The Trump Administration’s layoffs of some federal government workers are clearly shown in the estimate of total federal employment for October, when many federal government employees exhausted their severance pay. (The BLS notes that: “Employees on paid leave or receiving ongoing severance pay are counted as employed in the establishment survey.”) As the following figure shows, there was a decline federal government employment of 166,000 in October, with additional declines in the following three months. The total decline in federal government employment since the beginning of February 2025 is 324,000.

The establishment survey also includes data on average hourly earnings (AHE). As we noted in this post, many economists and policymakers believe the employment cost index (ECI) is a better measure of wage pressures in the economy than is the AHE. The AHE does have the important advantage of being available monthly, whereas the ECI is only available quarterly.
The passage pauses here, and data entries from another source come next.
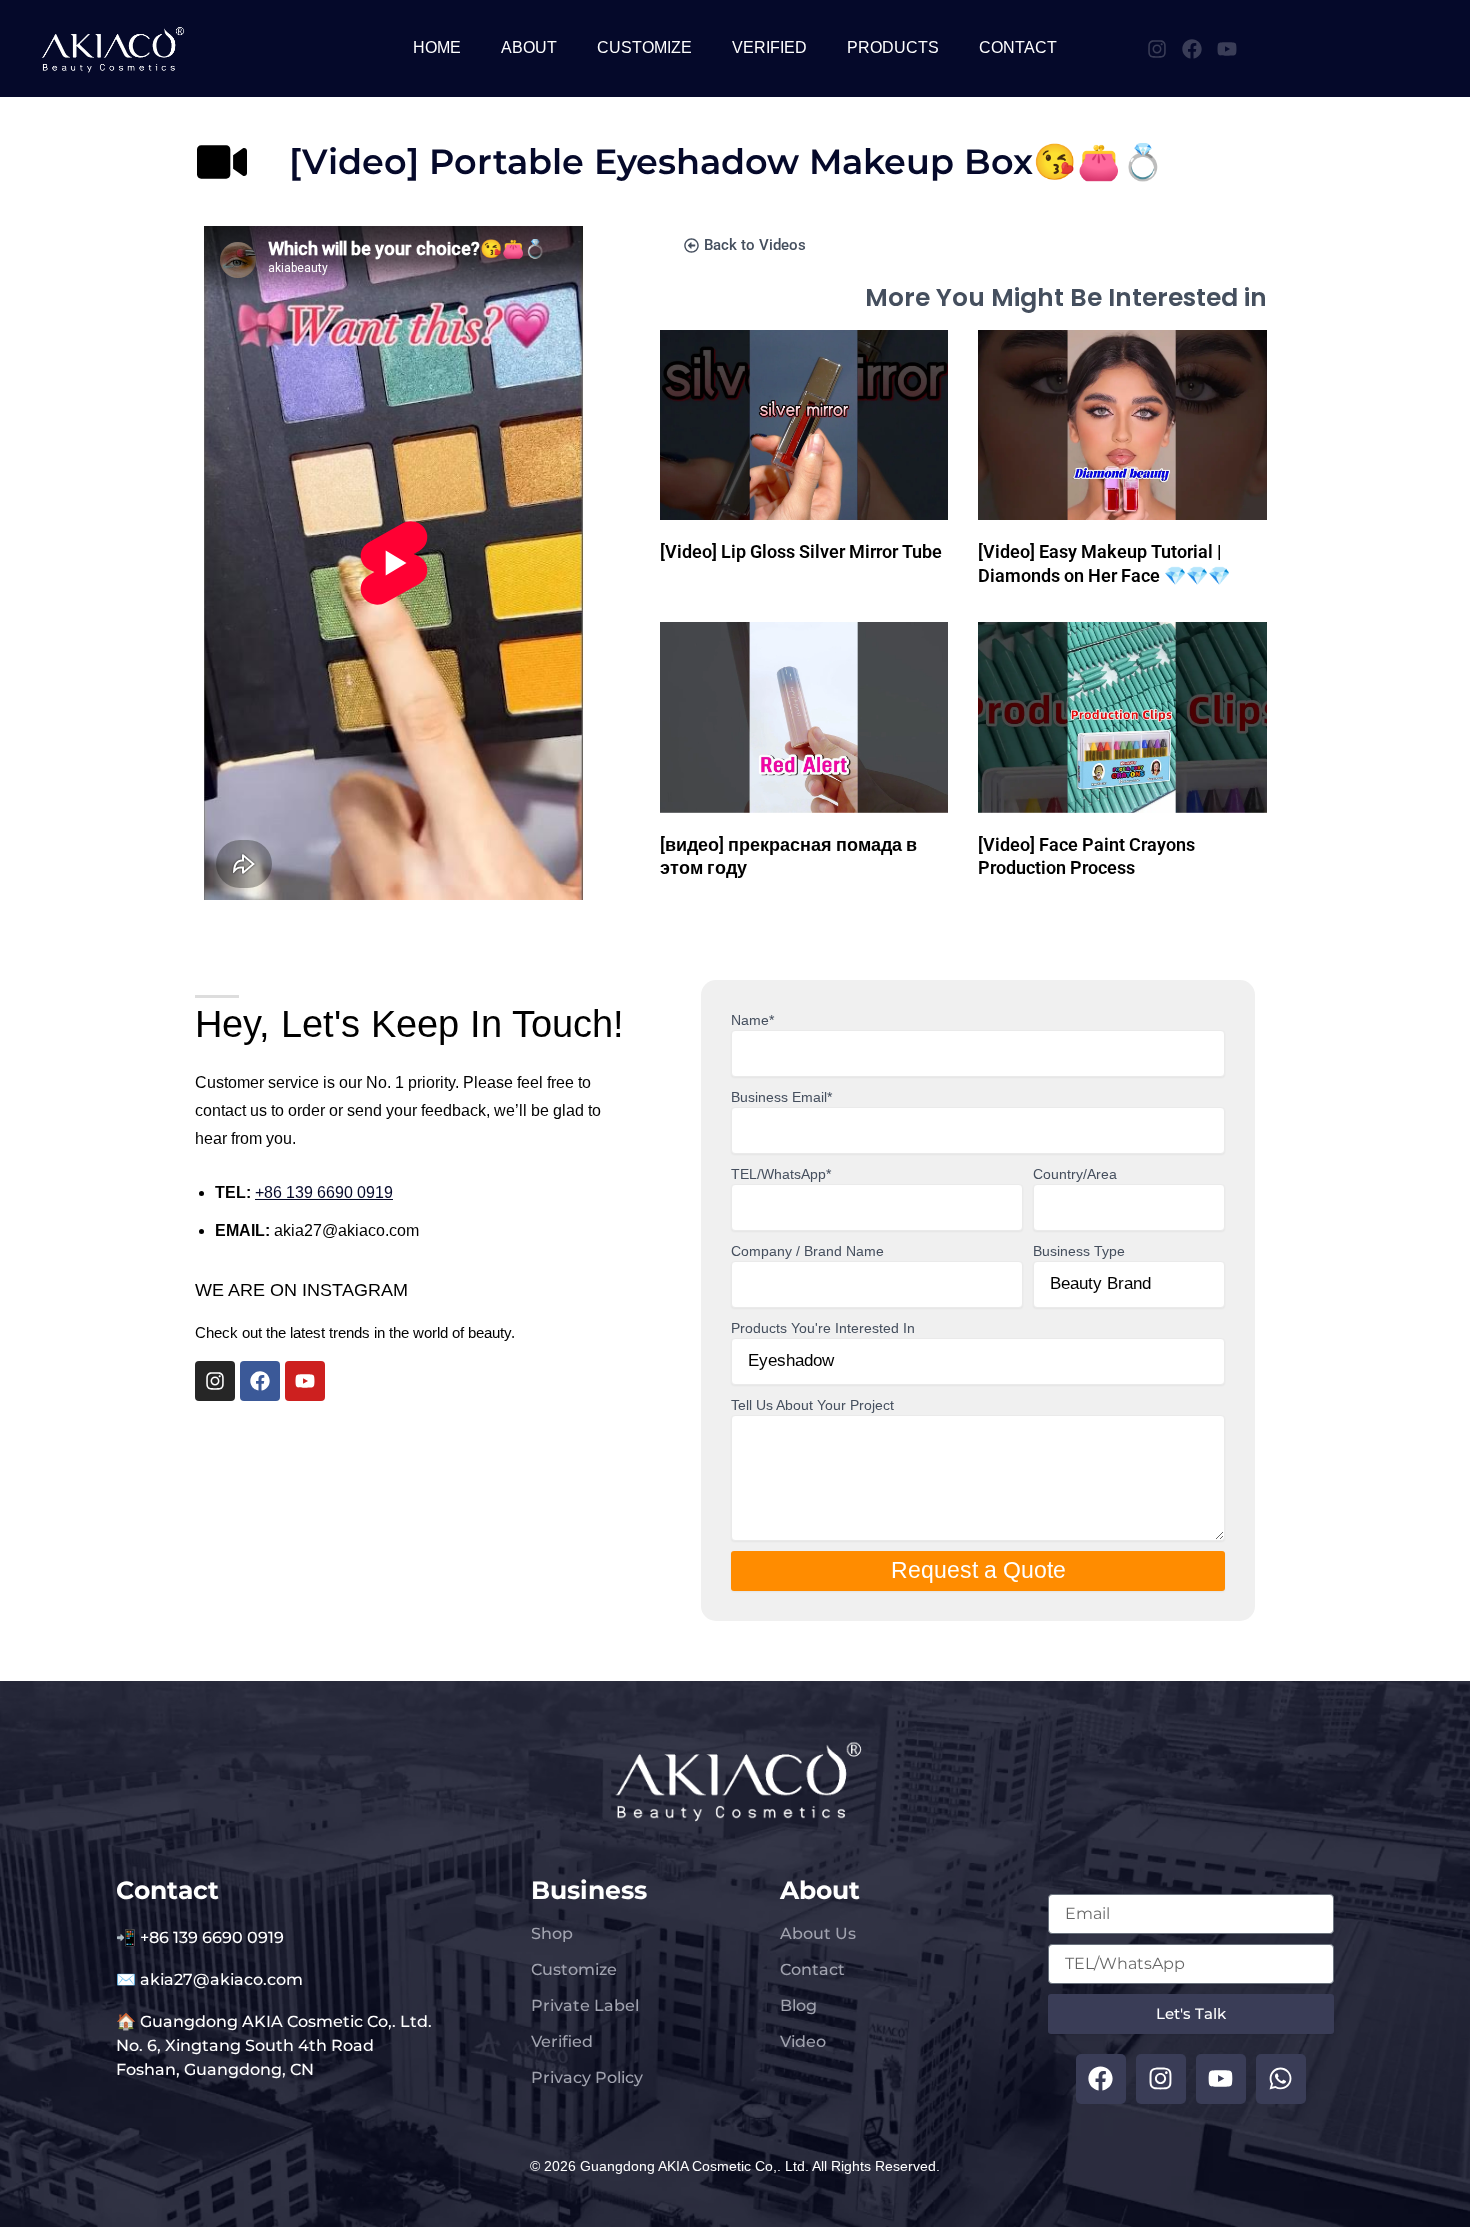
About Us (818, 1933)
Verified (562, 2041)
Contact (812, 1969)
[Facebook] (1192, 49)
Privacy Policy (587, 2077)
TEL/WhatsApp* (781, 1174)
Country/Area (1075, 1174)
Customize (574, 1969)
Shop (552, 1933)
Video (803, 2041)
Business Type (1079, 1251)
The following figure shows the percentage change in the AHE from the same month in the previous year. The AHE increased 3.7 percent in January, the same as in December.

The following figure shows wage inflation calculated by compounding the current month’s rate over an entire year. (The figure above shows what is sometimes called 12-month wage inflation, whereas this figure shows 1-month wage inflation.) One-month wage inflation is much more volatile than 12-month wage inflation—note the very large swings in 1-month wage inflation in April and May 2020 during the business closures caused by the Covid pandemic. In January, the 1-month rate of wage inflation was 5.0 percent, up from 0.7 percent in December. This increase in wage growth may be an indication of a strengthening labor market. But one month’s data from such a volatile series may not accurately reflect longer-run trends in wage inflation.

In today’s jobs report, the BLS also included its final annual benchmark revision to the establishment employment data. (We discussed the preliminary annual revision in this blog post last September.) The following table from the jobs report indicates that the revision was quite substantial. The revised estimate of payroll employment is 1,029,000 jobs lower than the original estimate. The increase in total nonfarm employment in 2025 was revised down to only 181,000 from the original estimate of 584,000. Leaving aside the collapse in employment in 2020 during the Covid pandemic, job growth in 2025 was the slowest since 2010 in the immediate aftermath of the Great Recession of 2007–2009.

Despite the large downward revision to job growth in 2025, the strong job growth for January in today’s jobs report makes it unlikely that the Federal Reserve’s policymaking Federal Open Market Committee (FOMC) will lower its target for the federal funds rate at its next meeting on March 17–18. The probability that investors in the federal funds futures market assign to the FOMC keeping its target rate unchanged at that meeting jumped from 79.9 percent yesterday to 92.1 percent after the release of today’s jobs report.